[Dataset entries]

-=-=-

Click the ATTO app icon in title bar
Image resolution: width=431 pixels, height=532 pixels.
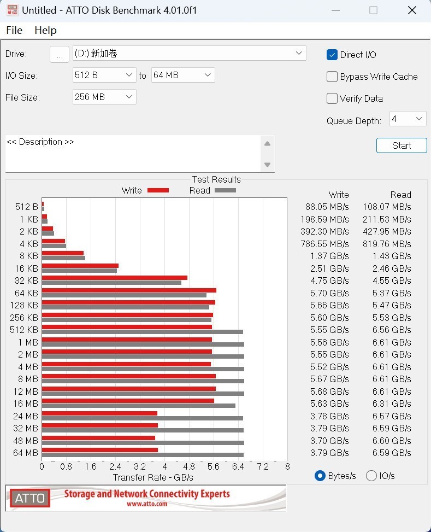pos(10,10)
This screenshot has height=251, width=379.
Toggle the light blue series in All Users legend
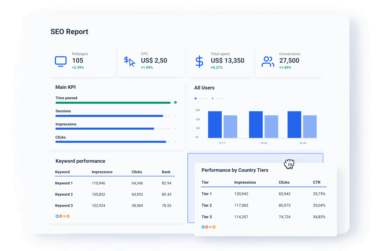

-=-=-

**WHAT THE TASK ASKS:**
Please write out every entry exactly, but skip the pictures.

**YOUR RESPONSE:**
Click the ATTO app icon in title bar
Image resolution: width=431 pixels, height=532 pixels.
pos(10,10)
This screenshot has height=251, width=379.
Toggle the light blue series in All Users legend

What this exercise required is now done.